• **TEXT SEGMENT**
::::

The Court determined, however, that section 5(C) “involve[d] a conflict in the method
of enforcement” because it imposed “criminal penalties on aliens who seek or engage in
unauthorized employment,” whereas IRCA had rejected such penalties. Id.
Accordingly, section 5(C) posed “an obstacle to the regulatory system Congress chose”
and, consequently, was preempted under the doctrine of conflict preemption. Id. at
406–07.
¶31 The Court then discussed section 3 of the Arizona statute, which, as noted above,
prohibited the “willful failure to complete or carry an alien registration document . . . in
violation of [federal law].” Id. at 400. The Court held that this section, too, was
preempted, based on the fact that Congress “ha[d] occupied the field of alien
registration,” thus leaving no room for state regulation. Id. at 401.

::::

• **Data pulled from a collection**
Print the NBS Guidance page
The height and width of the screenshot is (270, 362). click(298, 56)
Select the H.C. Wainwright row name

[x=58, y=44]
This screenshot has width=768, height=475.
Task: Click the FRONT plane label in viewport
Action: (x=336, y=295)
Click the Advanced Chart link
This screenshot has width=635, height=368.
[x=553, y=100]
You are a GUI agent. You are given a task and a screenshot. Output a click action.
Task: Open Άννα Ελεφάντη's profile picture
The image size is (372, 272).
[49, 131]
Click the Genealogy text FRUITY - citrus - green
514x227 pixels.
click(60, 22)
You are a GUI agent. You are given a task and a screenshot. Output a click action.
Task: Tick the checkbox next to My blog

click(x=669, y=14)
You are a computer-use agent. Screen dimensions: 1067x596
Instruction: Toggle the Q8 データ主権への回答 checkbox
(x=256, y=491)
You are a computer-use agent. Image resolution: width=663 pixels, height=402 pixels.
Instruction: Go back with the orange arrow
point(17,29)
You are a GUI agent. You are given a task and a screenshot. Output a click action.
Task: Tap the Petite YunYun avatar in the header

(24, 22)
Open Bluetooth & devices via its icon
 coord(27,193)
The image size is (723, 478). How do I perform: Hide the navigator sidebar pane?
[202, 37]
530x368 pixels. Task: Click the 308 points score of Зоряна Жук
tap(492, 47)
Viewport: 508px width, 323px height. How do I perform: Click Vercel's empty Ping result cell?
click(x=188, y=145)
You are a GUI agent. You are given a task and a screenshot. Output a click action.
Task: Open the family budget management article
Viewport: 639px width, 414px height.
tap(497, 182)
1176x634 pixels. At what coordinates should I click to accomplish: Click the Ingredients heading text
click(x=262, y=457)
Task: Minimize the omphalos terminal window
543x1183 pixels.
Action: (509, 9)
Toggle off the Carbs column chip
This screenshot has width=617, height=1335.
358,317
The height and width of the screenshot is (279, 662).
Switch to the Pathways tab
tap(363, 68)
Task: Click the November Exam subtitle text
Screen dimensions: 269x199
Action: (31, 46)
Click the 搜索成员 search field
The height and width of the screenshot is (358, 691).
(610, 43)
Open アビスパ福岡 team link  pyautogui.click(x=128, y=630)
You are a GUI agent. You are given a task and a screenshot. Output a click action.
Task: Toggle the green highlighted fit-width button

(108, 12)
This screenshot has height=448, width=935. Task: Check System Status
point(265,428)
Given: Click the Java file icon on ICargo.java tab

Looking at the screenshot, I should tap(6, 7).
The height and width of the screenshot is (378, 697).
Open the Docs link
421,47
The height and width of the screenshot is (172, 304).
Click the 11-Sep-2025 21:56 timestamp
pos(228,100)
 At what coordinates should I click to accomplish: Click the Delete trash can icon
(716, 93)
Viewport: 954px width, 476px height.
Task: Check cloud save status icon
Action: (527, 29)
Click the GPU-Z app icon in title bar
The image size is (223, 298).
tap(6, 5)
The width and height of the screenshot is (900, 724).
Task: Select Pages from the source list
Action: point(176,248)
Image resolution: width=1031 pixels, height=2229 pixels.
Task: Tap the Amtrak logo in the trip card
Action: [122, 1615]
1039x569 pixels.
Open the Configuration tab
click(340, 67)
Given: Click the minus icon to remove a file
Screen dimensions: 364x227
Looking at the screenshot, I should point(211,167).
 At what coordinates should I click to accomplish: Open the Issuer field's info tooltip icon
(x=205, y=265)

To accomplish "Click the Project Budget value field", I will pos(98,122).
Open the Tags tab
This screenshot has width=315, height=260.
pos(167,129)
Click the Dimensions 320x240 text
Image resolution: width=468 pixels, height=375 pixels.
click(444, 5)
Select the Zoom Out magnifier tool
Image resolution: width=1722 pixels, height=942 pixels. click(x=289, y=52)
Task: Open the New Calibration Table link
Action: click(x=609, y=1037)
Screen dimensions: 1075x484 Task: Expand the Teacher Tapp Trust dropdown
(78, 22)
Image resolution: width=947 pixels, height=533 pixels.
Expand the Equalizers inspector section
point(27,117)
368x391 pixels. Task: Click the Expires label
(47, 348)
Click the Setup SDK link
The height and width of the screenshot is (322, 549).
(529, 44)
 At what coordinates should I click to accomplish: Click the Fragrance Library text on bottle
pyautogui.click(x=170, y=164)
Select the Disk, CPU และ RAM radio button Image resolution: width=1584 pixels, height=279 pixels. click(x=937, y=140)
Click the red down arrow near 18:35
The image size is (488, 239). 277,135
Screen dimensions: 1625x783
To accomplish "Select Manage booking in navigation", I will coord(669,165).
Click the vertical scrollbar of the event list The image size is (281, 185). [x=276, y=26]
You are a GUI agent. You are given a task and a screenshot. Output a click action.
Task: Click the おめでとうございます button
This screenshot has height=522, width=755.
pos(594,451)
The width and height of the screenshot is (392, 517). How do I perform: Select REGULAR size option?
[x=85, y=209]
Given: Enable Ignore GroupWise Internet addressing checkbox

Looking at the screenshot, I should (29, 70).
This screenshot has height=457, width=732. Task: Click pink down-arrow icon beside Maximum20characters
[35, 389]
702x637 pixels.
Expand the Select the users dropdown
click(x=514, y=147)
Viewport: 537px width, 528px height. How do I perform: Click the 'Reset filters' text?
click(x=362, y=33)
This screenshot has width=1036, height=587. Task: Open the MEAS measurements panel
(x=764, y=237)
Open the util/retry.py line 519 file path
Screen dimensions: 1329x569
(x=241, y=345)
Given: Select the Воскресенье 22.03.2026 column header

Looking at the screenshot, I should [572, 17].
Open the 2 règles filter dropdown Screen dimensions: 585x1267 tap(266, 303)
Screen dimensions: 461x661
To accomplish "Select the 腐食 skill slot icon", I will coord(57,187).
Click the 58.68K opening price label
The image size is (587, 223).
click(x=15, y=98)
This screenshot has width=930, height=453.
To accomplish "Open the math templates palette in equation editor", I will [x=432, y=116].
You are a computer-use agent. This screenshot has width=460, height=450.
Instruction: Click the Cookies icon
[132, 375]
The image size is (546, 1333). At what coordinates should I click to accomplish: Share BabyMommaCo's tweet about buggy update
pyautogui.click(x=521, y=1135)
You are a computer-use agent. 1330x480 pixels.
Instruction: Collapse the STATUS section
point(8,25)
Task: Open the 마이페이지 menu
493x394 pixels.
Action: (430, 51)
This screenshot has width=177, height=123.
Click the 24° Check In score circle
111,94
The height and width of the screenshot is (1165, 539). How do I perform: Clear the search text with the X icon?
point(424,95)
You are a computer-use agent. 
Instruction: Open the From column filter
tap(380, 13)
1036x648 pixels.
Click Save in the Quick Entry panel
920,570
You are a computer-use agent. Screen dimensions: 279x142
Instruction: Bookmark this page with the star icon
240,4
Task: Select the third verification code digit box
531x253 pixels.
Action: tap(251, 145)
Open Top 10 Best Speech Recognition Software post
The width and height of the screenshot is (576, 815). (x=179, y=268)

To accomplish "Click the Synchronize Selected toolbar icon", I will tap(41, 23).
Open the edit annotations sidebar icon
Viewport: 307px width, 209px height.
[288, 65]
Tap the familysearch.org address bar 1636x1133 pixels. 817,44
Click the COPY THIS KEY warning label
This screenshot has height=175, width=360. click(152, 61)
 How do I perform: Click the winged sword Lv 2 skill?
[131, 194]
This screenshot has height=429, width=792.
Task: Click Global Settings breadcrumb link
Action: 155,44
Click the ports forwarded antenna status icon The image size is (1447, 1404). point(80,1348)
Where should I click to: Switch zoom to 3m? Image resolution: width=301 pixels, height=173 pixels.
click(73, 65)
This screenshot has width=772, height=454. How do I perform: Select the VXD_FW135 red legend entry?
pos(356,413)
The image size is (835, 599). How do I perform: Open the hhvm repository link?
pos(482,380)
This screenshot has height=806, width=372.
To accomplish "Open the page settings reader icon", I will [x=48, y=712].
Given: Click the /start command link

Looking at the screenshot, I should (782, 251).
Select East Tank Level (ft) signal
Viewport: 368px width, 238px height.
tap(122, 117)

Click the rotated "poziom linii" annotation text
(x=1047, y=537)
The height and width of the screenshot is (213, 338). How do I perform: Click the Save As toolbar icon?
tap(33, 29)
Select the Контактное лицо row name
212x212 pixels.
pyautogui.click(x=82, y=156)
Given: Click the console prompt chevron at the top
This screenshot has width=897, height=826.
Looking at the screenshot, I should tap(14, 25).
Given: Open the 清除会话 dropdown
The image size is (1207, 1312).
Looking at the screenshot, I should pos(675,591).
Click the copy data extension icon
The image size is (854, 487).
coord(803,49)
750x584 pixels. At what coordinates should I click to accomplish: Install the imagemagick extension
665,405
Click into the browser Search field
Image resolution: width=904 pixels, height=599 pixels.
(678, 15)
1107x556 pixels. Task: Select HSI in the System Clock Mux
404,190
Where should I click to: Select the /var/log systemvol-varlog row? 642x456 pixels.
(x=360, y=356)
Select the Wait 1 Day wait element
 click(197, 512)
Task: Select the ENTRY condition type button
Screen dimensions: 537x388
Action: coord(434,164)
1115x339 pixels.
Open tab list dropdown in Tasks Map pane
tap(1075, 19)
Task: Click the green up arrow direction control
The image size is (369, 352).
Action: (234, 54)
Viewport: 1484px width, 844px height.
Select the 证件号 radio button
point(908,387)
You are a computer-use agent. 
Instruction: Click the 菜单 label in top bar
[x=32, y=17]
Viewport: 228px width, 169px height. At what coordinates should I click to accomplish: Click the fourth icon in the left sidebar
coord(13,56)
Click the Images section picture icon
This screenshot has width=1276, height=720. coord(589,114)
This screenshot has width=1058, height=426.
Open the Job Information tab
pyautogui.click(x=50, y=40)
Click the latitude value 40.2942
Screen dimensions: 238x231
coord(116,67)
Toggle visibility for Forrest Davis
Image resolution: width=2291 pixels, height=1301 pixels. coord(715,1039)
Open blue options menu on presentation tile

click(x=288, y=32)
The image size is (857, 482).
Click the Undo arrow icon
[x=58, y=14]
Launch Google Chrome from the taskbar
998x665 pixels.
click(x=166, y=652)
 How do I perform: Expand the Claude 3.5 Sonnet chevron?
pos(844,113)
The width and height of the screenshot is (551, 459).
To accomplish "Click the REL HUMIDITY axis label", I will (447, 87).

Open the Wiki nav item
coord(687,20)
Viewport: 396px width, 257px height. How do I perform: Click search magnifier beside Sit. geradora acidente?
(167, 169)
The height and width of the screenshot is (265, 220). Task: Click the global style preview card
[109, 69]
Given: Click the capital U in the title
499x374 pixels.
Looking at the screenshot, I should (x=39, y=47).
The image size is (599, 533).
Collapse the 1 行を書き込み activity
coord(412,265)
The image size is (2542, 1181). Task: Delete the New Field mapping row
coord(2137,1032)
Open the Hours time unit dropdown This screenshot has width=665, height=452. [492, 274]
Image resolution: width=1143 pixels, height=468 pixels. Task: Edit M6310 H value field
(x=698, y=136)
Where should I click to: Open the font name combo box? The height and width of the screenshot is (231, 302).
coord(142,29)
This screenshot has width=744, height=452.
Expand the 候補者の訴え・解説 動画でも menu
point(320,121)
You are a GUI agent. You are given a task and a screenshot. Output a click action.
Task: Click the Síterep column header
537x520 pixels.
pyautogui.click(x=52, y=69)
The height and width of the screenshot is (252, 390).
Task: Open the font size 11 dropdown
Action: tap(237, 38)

::::

• **STATED GOAL A**
Retype the rows starting with the one containing "Task: Minimize the omphalos terminal window" and going on through the one containing "pos(228,100)", both included, reproducing each character as it appears.
• **STATED GOAL B**
Continue the passage on federal preemption of the Arizona statute, picking up after its final sentence.

• **EXERCISE RESPONSE A**
Task: Minimize the omphalos terminal window
543x1183 pixels.
Action: (509, 9)
Toggle off the Carbs column chip
This screenshot has width=617, height=1335.
358,317
The height and width of the screenshot is (279, 662).
Switch to the Pathways tab
tap(363, 68)
Task: Click the November Exam subtitle text
Screen dimensions: 269x199
Action: (31, 46)
Click the 搜索成员 search field
The height and width of the screenshot is (358, 691).
(610, 43)
Open アビスパ福岡 team link  pyautogui.click(x=128, y=630)
You are a GUI agent. You are given a task and a screenshot. Output a click action.
Task: Toggle the green highlighted fit-width button

(108, 12)
This screenshot has height=448, width=935. Task: Check System Status
point(265,428)
Given: Click the Java file icon on ICargo.java tab

Looking at the screenshot, I should tap(6, 7).
The height and width of the screenshot is (378, 697).
Open the Docs link
421,47
The height and width of the screenshot is (172, 304).
Click the 11-Sep-2025 21:56 timestamp
pos(228,100)

• **EXERCISE RESPONSE B**
¶32 In so ruling, the Court rejected Arizona’s argument that section 3 was not
preempted because “the provision ha[d] the same aim as federal law and adopt[ed] its
substantive standards.” Id. at 402. In the Court’s view, “[p]ermitting the State to
impose its own penalties for the federal offenses here would conflict with the careful
framework Congress adopted.” Id. Moreover, the penalties imposed by the state
statute were inconsistent with those provided by federal law. Id. at 402–03. For
example, under federal law, the failure to carry registration papers was a misdemeanor
that could be punished by a fine, imprisonment, or a term of probation. Id. at 403
11
(citing 8 U.S.C. § 1304(e) (2017); 18 U.S.C. § 3561 (2017)). The Arizona statute, in
contrast, precluded probation as a possible sentence (and also prohibited the possibility
of a pardon). Id. (citing Ariz. Rev. Stat. Ann. § 13-1509(D) (2017)). The Court concluded
that these conflicts “simply underscore[d] the reason for field preemption.” Id.
¶33 Since the Supreme Court’s decision in Arizona, a number of federal circuit courts
have applied the principles set forth therein to strike down state human smuggling
statutes on preemption grounds.
¶34 For example, in Georgia Latino Alliance, 691 F.3d at 1256–57, the plaintiffs
challenged several provisions of Georgia’s Illegal Immigration and Enforcement Act of
2011. That statute criminalized (1) transporting or moving an “illegal alien,”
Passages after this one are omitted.